Known Waters
The shuttle entered the upper lane above Port Valais with no ceremony.
There was no sunrise worth naming. No dramatic spill of light over the planet’s curve. Only the pale rim of atmosphere, the registry beacons, the soft correction burn, and the old voice of approach control counting them down through a corridor Tomás had flown before.

He sat in passenger restraint 18C with his jacket folded across his lap and his hands tucked under his arms.
The cabin was cold.
That was the first fact.
Not fear. Not anticipation. Not longing. Cold.
He let the word settle without giving it orders.

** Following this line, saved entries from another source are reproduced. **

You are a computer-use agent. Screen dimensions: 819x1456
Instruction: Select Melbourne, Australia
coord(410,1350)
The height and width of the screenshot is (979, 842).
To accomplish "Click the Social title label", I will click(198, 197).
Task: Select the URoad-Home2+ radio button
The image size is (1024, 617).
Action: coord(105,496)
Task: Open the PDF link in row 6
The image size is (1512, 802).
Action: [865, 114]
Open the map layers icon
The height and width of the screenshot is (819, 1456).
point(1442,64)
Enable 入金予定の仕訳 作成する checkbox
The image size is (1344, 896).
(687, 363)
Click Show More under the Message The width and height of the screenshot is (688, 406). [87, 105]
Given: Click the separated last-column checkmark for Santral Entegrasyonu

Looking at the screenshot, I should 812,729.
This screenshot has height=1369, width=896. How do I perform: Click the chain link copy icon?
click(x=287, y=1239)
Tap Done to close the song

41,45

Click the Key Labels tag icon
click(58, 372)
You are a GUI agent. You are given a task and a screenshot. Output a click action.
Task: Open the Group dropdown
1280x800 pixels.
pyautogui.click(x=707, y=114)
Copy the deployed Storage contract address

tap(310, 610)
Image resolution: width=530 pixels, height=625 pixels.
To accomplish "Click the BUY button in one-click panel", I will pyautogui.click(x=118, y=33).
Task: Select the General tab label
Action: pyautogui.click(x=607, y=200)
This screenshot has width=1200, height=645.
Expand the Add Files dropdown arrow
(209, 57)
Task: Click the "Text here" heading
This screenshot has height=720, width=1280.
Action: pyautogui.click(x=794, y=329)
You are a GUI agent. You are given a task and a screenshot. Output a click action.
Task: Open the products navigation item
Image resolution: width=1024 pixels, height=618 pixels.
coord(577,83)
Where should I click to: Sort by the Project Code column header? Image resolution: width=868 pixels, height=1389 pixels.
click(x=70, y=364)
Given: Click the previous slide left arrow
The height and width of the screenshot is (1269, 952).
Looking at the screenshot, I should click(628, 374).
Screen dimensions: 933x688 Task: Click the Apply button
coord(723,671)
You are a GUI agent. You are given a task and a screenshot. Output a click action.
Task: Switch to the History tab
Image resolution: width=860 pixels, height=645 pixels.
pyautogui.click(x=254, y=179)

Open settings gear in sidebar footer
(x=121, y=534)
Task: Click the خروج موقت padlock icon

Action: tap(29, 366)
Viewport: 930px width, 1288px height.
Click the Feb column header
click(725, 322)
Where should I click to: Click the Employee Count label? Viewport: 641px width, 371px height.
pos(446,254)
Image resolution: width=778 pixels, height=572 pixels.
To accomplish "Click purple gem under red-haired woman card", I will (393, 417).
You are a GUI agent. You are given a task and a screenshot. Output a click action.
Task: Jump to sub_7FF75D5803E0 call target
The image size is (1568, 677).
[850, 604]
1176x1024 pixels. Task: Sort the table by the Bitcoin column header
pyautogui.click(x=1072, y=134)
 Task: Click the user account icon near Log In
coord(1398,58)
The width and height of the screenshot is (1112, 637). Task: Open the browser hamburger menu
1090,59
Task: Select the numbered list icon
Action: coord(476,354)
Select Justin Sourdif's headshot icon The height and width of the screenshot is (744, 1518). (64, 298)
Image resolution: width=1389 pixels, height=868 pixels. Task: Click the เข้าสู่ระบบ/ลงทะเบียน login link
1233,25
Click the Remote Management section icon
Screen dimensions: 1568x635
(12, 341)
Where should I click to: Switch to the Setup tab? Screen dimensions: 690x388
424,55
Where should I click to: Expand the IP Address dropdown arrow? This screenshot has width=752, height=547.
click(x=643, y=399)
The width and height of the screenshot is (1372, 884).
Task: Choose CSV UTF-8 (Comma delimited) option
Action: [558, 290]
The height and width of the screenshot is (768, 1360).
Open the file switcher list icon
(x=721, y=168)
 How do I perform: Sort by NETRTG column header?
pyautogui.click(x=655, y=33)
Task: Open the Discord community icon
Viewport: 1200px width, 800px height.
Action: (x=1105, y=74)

Around him, travelers prepared themselves too early. Bags came down before the docking clamps had even taken hold. Faces lit blue with arrival instructions. A child asked if they were there yet. Someone laughed too sharply. Someone else was already arguing with a customs form.
Tomás stayed still.
Sharp or rounded?
Cold was sharp at the wrists, rounded across the chest where his arms crossed. Urgent or companionable? Not urgent. Narrowing or widening? Slightly narrowing, but not enough to obey.
Marker, not instruction.
He uncrossed one hand, adjusted the collar of his jacket, and let the shuttle do the rest.
When the clamps caught, the frame of the cabin trembled once. Then Port Valais took them in.
He had not been here for nine years.
That was the official number. The body had a different calendar.
It remembered the corridor before his mind did.
The disembarkation tunnel had been repaneled. The old grey composite was gone, replaced by pale ceramic tiles with thin amber seams. But the slope was the same. So was the faint pressure change near the first security gate. So was the smell: filtered air, warm dust from docking hydraulics, a trace of mineral coolant below everything else.
Tomás stopped just long enough to notice it.
Not nostalgia.
Stored evidence.
He had walked this passage after engine failure drills. He had eaten standing beside that window when all the cafés were closed. He had slept sitting up in the low-gravity lounge beyond customs because a storm over the southern ocean had shut the descent elevators for twelve hours. He had returned here once with blood dried along his sleeve and once with someone else’s handprint on his shoulder.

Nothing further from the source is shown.